- PROBLEM
Give again every line from the one with "Red Dead Revolver (83, 931)" through the last line of the data, exactly, and leave out the lines before it.

- INPUT RECORDS
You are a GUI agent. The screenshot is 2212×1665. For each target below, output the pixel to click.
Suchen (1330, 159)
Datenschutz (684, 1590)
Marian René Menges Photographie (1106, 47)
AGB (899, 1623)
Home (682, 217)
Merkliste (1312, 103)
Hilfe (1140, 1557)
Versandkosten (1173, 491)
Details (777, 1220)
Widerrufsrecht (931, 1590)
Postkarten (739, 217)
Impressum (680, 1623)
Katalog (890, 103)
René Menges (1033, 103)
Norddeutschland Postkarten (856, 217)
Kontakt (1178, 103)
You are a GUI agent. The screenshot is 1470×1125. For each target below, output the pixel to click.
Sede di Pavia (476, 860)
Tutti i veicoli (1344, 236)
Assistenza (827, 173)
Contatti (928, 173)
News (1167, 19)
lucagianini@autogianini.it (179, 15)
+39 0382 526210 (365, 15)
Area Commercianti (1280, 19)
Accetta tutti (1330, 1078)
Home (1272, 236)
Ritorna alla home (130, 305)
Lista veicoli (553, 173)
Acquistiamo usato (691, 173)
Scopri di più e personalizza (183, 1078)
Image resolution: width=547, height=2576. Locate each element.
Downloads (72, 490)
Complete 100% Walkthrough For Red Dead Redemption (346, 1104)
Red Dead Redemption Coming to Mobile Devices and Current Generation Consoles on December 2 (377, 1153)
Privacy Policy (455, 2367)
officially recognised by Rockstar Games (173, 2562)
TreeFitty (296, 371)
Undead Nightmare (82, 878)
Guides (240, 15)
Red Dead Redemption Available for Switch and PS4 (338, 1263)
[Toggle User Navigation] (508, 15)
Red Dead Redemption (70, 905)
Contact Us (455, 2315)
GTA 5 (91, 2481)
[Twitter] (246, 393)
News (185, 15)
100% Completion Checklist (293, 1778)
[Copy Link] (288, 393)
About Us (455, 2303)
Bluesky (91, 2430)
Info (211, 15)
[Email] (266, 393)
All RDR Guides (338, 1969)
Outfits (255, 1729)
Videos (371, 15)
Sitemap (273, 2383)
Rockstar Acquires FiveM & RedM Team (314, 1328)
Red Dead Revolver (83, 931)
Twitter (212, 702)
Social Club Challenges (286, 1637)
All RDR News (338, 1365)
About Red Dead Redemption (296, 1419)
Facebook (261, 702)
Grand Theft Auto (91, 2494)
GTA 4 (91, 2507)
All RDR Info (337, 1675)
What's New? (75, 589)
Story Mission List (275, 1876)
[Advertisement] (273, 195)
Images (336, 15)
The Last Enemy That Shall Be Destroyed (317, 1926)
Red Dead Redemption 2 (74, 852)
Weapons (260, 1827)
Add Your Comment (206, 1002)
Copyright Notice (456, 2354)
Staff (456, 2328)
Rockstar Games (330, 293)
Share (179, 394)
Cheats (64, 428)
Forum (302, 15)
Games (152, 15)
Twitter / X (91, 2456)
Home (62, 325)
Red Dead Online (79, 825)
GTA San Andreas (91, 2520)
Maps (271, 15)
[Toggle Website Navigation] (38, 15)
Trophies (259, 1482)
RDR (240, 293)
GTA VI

- EXERCISE OUTPUT
Red Dead Revolver (83, 931)
Twitter (212, 702)
Social Club Challenges (286, 1637)
All RDR News (338, 1365)
About Red Dead Redemption (296, 1419)
Facebook (261, 702)
Grand Theft Auto (91, 2494)
GTA 4 (91, 2507)
All RDR Info (337, 1675)
What's New? (75, 589)
Story Mission List (275, 1876)
[Advertisement] (273, 195)
Images (336, 15)
The Last Enemy That Shall Be Destroyed (317, 1926)
Red Dead Redemption 2 (74, 852)
Weapons (260, 1827)
Add Your Comment (206, 1002)
Copyright Notice (456, 2354)
Staff (456, 2328)
Rockstar Games (330, 293)
Share (179, 394)
Cheats (64, 428)
Forum (302, 15)
Games (152, 15)
Twitter / X (91, 2456)
Home (62, 325)
Red Dead Online (79, 825)
GTA San Andreas (91, 2520)
Maps (271, 15)
[Toggle Website Navigation] (38, 15)
Trophies (259, 1482)
RDR (240, 293)
GTA VI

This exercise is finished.